When Daniel Meadows uttered these words he was referring to the idea of letting people tell their own story. He said in the modern age we, as journalists, should be prepared to facilitate the stories of others as well as writing our own.

And I thought “great”, because quite honestly I’m a bit sick of facilitating my own stories and hearing my own voice and anyway, as I said last week, I think a major condition of having a voice is to use it responsibly.

Giving others the opportunity to tell their story seems as good a way as any. This is especially true if you are helping those who otherwise find it difficult to express them, people who aren’t so good with the written word or just not used to using it.

My Dad is a very interesting man. He has been working on the same farm for almost forty years and living within five miles of where he was born, all his life. To some this might sound like a pretty tame life story. But the way I see it, he has spent his days driving all over the county watching the seasons change and talking to people from all different walks of life. The Scots definition for my dad would be a “bletherer“, he wouldn’t mind me saying this because he knows its true.

I have many a memory from when I was younger of being out and about with my Dad. Always a bit of a Daddy’s girl, I loved it when he took me with him on his jaunts and now I realise that for him, it was a way of getting to spend more time with me because he worked such long hours. Much as I loved those times, more often than not they would end with me tugging on his arm and moaning “Da-a-ad”, in an attempt to try and get him moving again and stop talking to whoever this boring person was (rude I know, but seriously he could talk for hours and I would be getting hungry).

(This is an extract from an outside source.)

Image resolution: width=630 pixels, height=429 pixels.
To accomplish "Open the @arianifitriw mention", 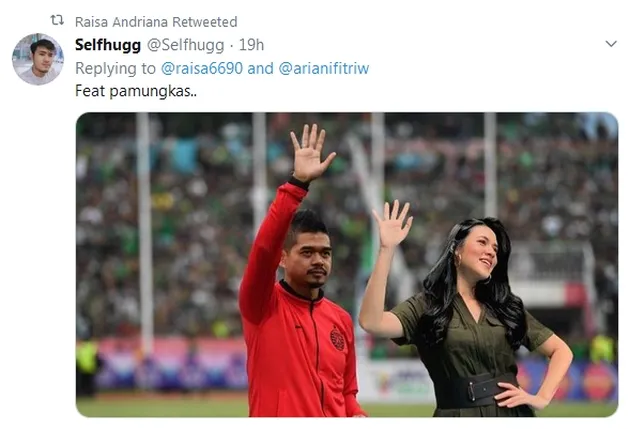I will tap(324, 68).
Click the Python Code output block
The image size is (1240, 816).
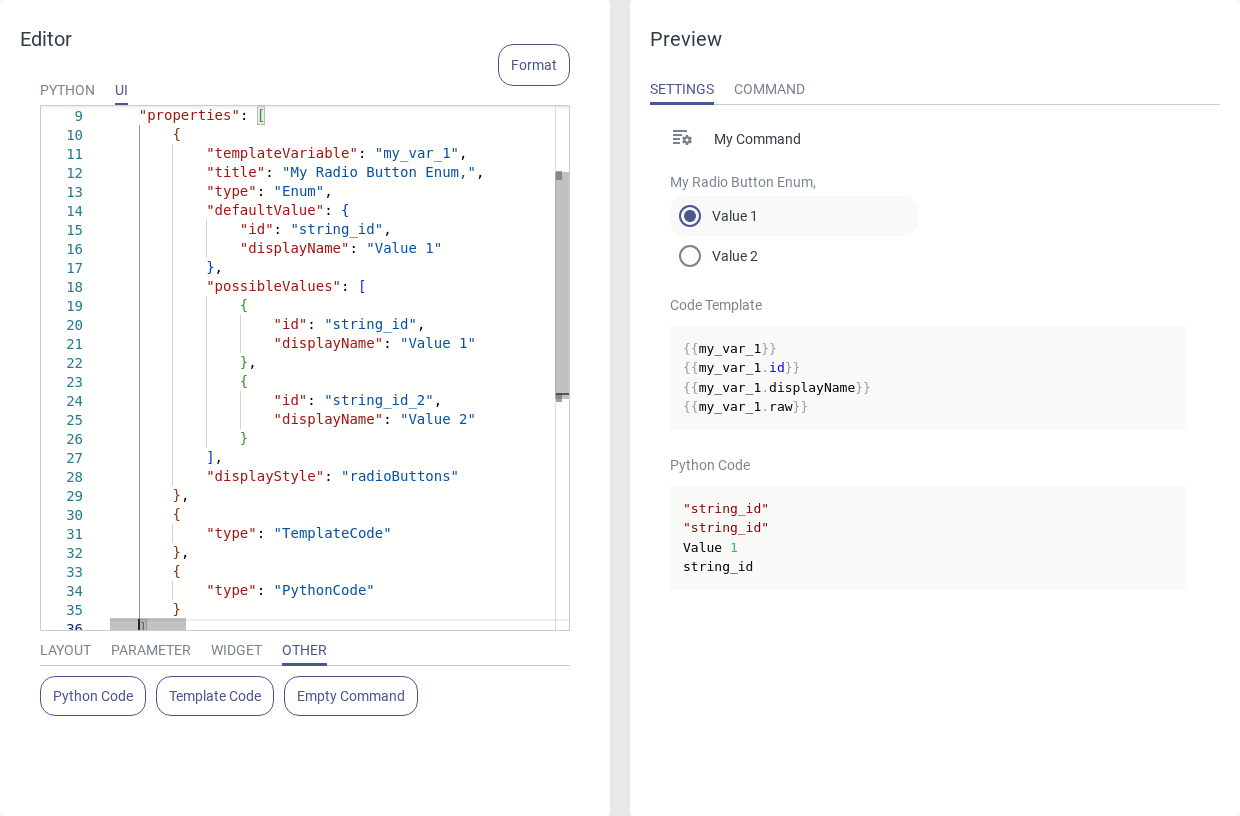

Now that I’m all grown up, and encouraged to look into and think about these things a little, I’ve realised my Dad is a potential goldmine of stories. Sorry if this all seems a little romanticised to you (“Aww, bless the Scottish lass who grew up on a farm, all rosy cheeked, with a dog and some hens”) but I suppose thinking about multimedia stories has brought me over all nostalgic.

Initially, when introduced to the Capture Wales project, I thought the two minute time frame would be pretty limiting. But it is the snap-shot quality which makes these stories so effective. We get to know the person as much through what is not said as we do through what is. In this way the stories are reflective of real life. After all, we learn a lot about others through their body language and what they tell us implicitly, not just from their direct speech.

This video in particular struck a chord with me:

“Life isn’t about things, it’s about people.”

The fact that the statement comes from a rather burly looking gent makes it all the more poignant. I wouldn’t expect Gavin Allen from Arabella Street (which, incidentally, is just round the corner from my home in Cardiff) to say such a thing. And this is why it is important to give that person a chance because more often than not they will tell you something which firmly dispels their stereotype.

My siblings and I have a habit of referring to what we call Dad’s “wise words of the week”, any turn of phrase or comment which we deem to be spoken like a true parent. Now that I am living away from home I often hear an imaginary echo of my Dad’s voice giving an up front and direct assessment of a situation.

So what would his take of the digital story-telling phenomenon be? “Well, the cat’s out of the bag now, isn’t it.”